Two sequels followed in the form of direct-to-video releases. The first, Green Street 2: Stand Your Ground, was released on various dates around the world between March 2009 to July 2010. The second, Green Street 3: Never Back Down, was released in the UK on 21 October 2013.

==Plot==
Matt Buckner, an American college student studying journalism, is expelled from Harvard University after cocaine is discovered in his room. Though it belongs to his roommate Jeremy, Matt is afraid to speak up because Jeremy comes from a powerful family and is offered $10,000 for taking the blame. Matt reluctantly accepts the money and uses it to visit his sister Shannon, her husband Steve, and their son Ben in London.

There, Matt meets Steve's younger brother Pete Dunham, a school teacher and football coach who leads the local football hooligan firm – Green Street Elite (GSE). Steve asks Pete to take Matt to a football match. Though Pete is reluctant to take a "Yank" to a football match, he decides to take Matt to the game, thinking he might "learn something."

Matt meets Pete's friends and his firm in The Abbey, their local pub, and they befriend Matt, with the exception of Pete's stubborn right-hand man and assistant Bovver, who takes an immediate dislike to Matt. A few pints in, they head to the match. Afterwards, Pete, Bovver, and the other firm members go off to fight some Birmingham City fans, but Matt decides that it is not for him and heads to the train home. On his way back, Matt is attacked by three Birmingham fans, but is rescued by some GSE members. Though grossly outnumbered, the GSE manage to fight off the Birmingham firm until reinforcements chase them off. Matt does well in his first true fight, is inducted into the GSE, and moves in with Pete.
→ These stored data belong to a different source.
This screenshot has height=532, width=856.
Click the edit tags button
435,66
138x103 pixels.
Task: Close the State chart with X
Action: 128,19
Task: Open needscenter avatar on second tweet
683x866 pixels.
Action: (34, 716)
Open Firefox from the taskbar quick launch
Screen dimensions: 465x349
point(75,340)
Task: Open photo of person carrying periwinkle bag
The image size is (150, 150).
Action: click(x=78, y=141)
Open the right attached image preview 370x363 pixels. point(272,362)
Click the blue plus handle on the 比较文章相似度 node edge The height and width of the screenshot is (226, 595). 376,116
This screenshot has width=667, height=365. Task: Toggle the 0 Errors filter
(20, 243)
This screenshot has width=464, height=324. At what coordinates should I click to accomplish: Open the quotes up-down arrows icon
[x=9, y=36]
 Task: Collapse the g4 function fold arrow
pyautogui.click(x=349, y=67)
The GSE firm then head to an away game against Manchester United. Matt ends up sneaking onto the train to help when they are warned that 40 Manchester United firm members are waiting for them at the station. Bovver pulls the train's emergency stop handle and at Matt's initiative the firm persuades a van driver to take them into Manchester, posing as a moving equipment van for a film production. When past them, the GSE charge out to attack the United firm members. They win the fight and leave, taunting the United firm as they are arrested.

Jealous of Matt's rise in the ranks, Bovver talks to Tommy Hatcher, the head of GSE's rival firm, the NGO. After one of the members of the GSE sees Matt meeting his father, a journalist for The Times, for lunch, they assume Matt is a "journo" as well. Bovver informs Pete of this. Steve goes to the Abbey to warn Matt and discovers that Steve is the founder and former leader of the GSE, "The Major", who retired from football hooliganism after witnessing the death of Tommy's twelve-year-old son in a fight. Infuriated, Pete angrily confronts Matt in the pub toilets over his identity as a "journo".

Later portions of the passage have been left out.